» **PASSAGE**:

- - - - -

April 1, 2013
K-State's bone marrow registration drive is the starting line for saving a life
Submitted by Communications and Marketing
In less time than it takes to brush your teeth, you can register to become a bone marrow donor and begin the process to save a life. That's what the Kansas State University community will have the opportunity to do on April 16, 17 and 20 at various campus locations.
Sponsored by the office of student activities and services, the K-State Bone Marrow Registration Organization's first bone marrow donor registration drive is the first step in becoming a bone marrow donor. With a simple cheek swab, testers at the drive will determine the potential donor's tissue type and place them on a donor list.
Most healthy individuals between the ages of 18 and 55 can donate. Before registering, each donor should fit the following criteria:
* Weigh more than 110 pounds but have a body mass index of 40 or less.
* Have not had heart surgery or heart disease.
* Are not HIV positive or have not been diagnosed with AIDS.
* Do not have autoimmune disorders such as lupus, rheumatoid arthritis, multiple sclerosis or fibromyalgia.
For a complete list of requirements, visit the DKMS America website. The organization is a national bone marrow donation center that is partnering with Kansas State University's donor registration drive.
DKMS America works to find tissue matches for patients with serious illnesses, such as leukemia. According to the organization, less than 1 percent of registered donors will ever be matched with a patient. If a registered donor is matched with a patient, DKMS America will contact him or her to provide a blood sample to confirm the match.
Donating is easier today than ever before. A majority of bone marrow donors do so with a simple procedure -- similar to donating blood -- over one or two days. Others donate bone marrow through an outpatient surgical procedure during which they receive general anesthesia and feel no pain. In both options, there is no cost to the donor.
After a donation, the donor's healthy blood-forming stem cells are transfused directly into the patient's bloodstream, where they can begin to function and multiply.
Aileen McDaniel, junior in management, Shawnee, and a student coordinator for the event, said she hoped many from the Kansas State University community would take a few minutes out of their day to stop by the registration drive. McDaniel's father received a bone marrow transplant in 2012 from the single donor match found in the world.
"We don't know who she was, but she gave our family the gift of more time together," McDaniel said. "My father recently celebrated 100 days since the transplant. Without that one donor, we would still be waiting. It is the ultimate example of how a single person can make a difference and save a life."
Thousands of people with leukemia and other life-threatening diseases depend on finding matching donors who can save their lives. Patients need donors who are a close genetic match. Even with a registry of millions, six out of 10 patients never receive the lifesaving transplant they need.

- - - - -

(Items from a dataset)

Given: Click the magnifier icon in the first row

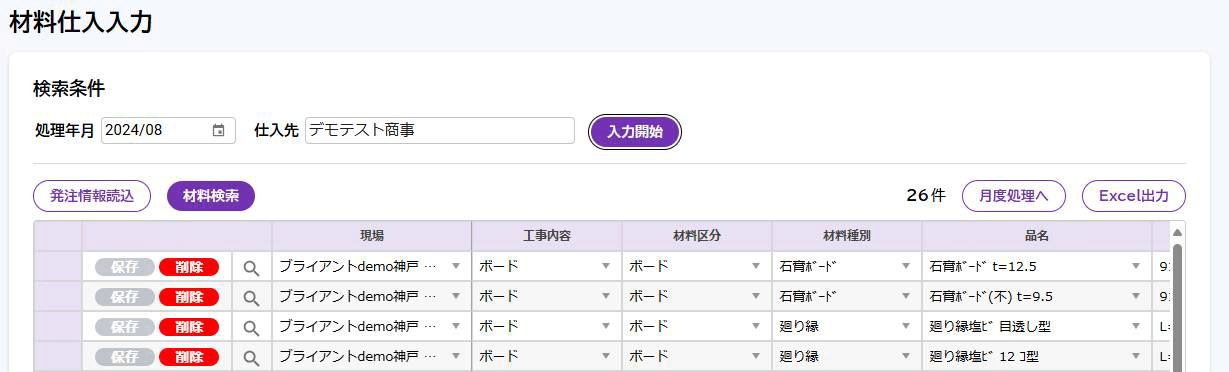Looking at the screenshot, I should pos(251,267).
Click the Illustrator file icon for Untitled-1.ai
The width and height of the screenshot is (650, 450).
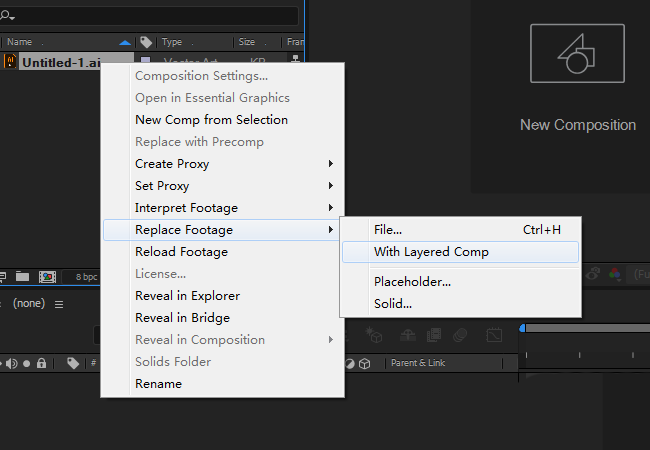point(10,62)
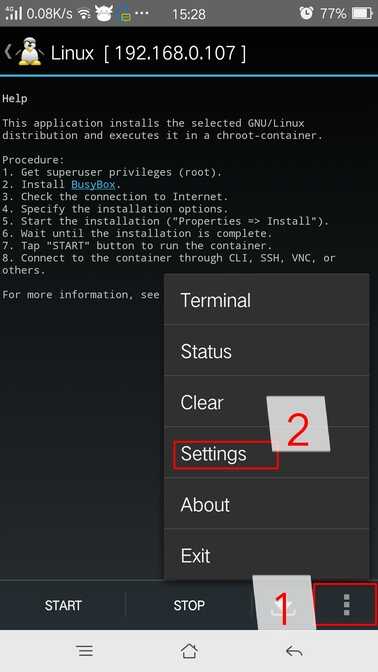This screenshot has width=378, height=672.
Task: Choose Exit in the popup menu
Action: (x=267, y=555)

- - - - -

» **EXERCISE OBJECTIVE**: Copy the bone marrow article from "For a complete" to "to the donor.", substituting "local anesthesia" for "general anesthesia".

» **OUTPUT FOR THIS EXERCISE**:
For a complete list of requirements, visit the DKMS America website. The organization is a national bone marrow donation center that is partnering with Kansas State University's donor registration drive.
DKMS America works to find tissue matches for patients with serious illnesses, such as leukemia. According to the organization, less than 1 percent of registered donors will ever be matched with a patient. If a registered donor is matched with a patient, DKMS America will contact him or her to provide a blood sample to confirm the match.
Donating is easier today than ever before. A majority of bone marrow donors do so with a simple procedure -- similar to donating blood -- over one or two days. Others donate bone marrow through an outpatient surgical procedure during which they receive local anesthesia and feel no pain. In both options, there is no cost to the donor.